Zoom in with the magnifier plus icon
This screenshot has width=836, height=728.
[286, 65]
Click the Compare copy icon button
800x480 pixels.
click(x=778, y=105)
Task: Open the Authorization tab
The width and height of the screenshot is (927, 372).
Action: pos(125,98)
...
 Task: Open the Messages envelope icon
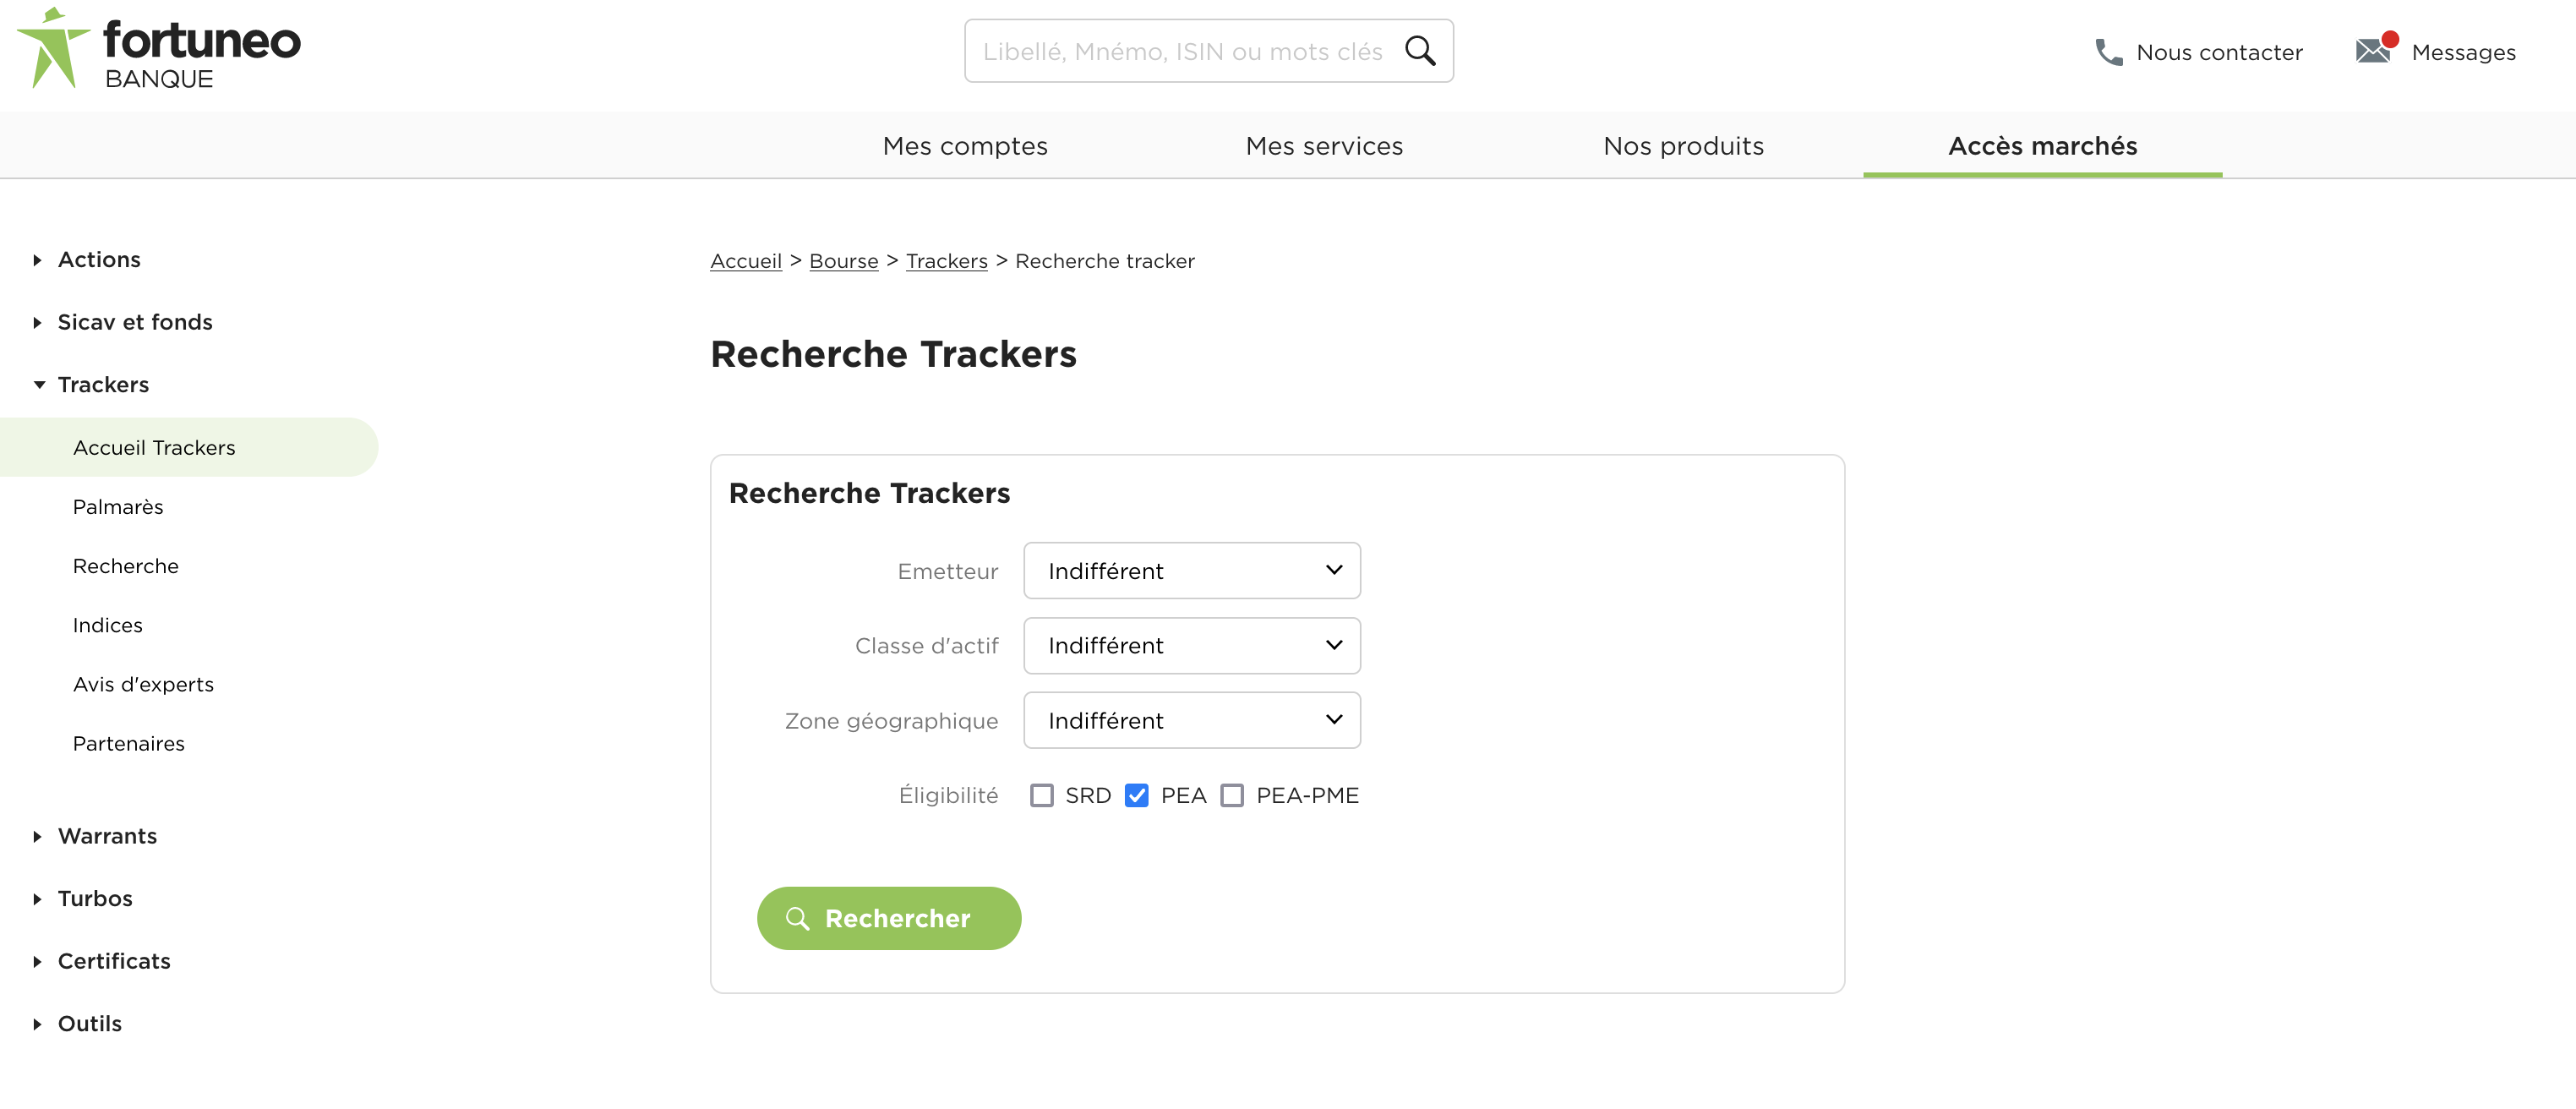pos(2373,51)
...
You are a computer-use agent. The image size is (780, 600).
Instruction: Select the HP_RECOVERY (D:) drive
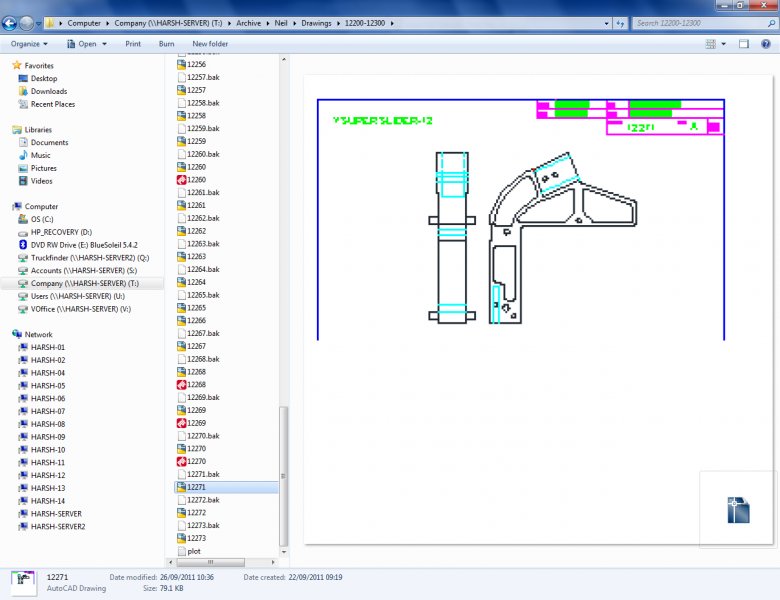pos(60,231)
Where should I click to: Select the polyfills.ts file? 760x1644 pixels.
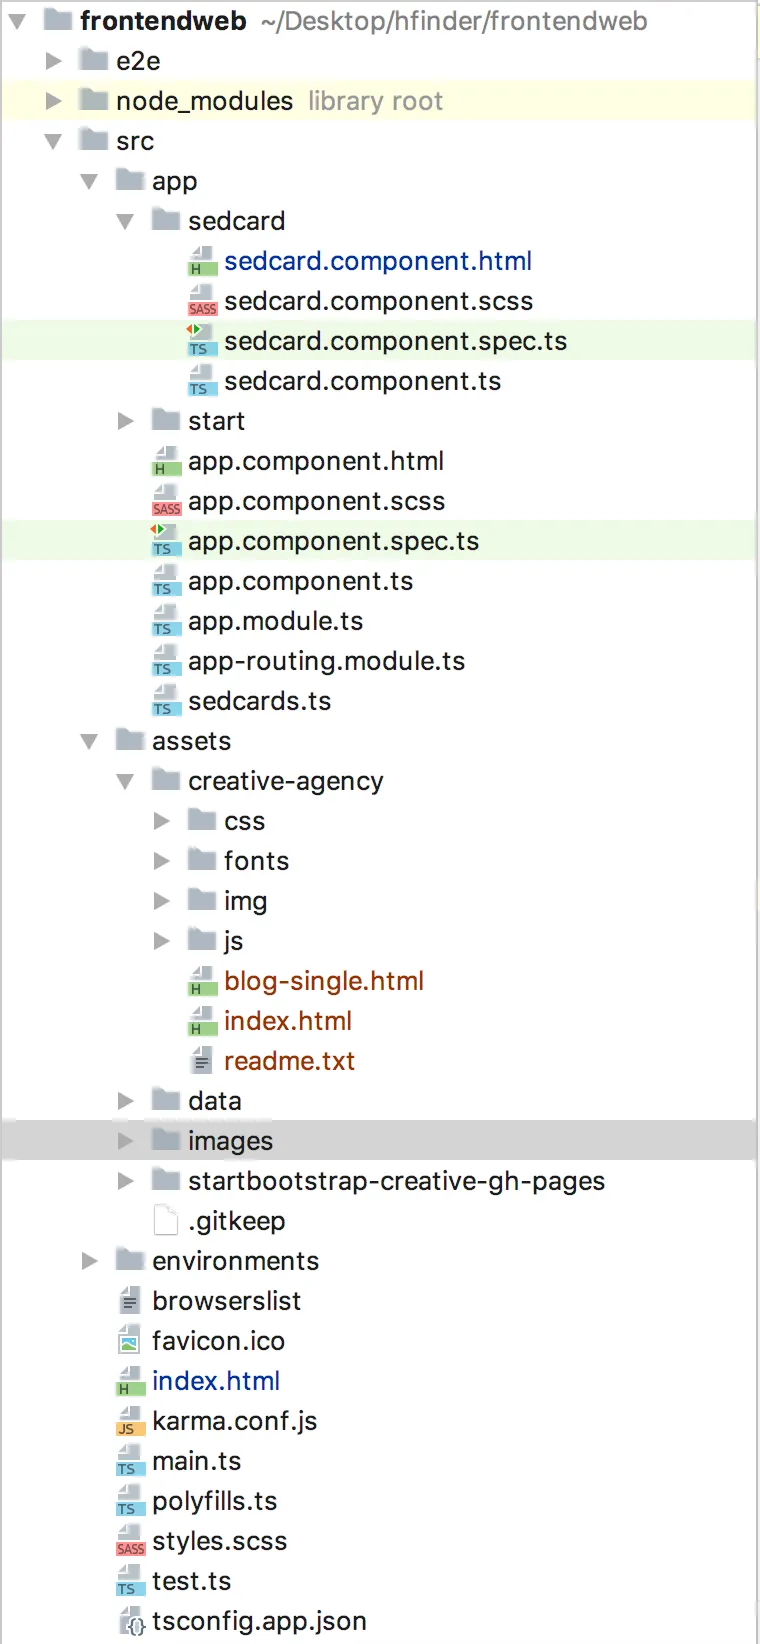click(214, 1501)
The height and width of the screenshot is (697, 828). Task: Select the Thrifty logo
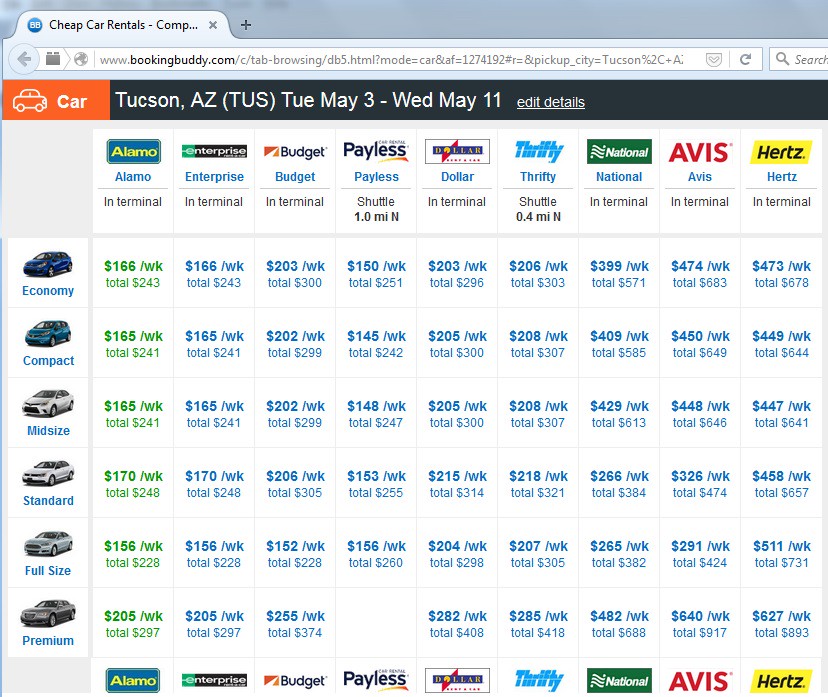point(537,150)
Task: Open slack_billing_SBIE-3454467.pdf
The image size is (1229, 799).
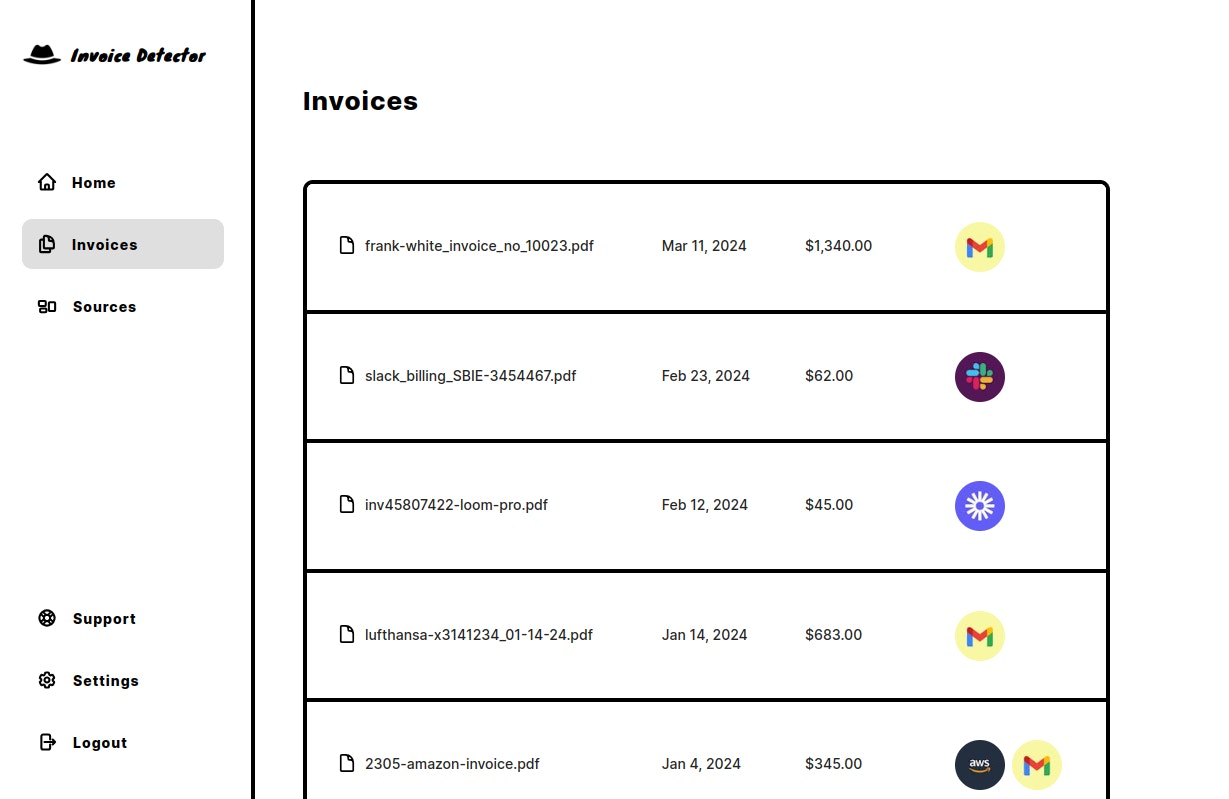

__Written task__
Return each line in the rows above that contains the word "Select", treating uppercase and lowercase letters as different.

__Full output__
Instruction: Select the HP_RECOVERY (D:) drive
Where should I click to: Select the polyfills.ts file? 760x1644 pixels.
The height and width of the screenshot is (697, 828). Task: Select the Thrifty logo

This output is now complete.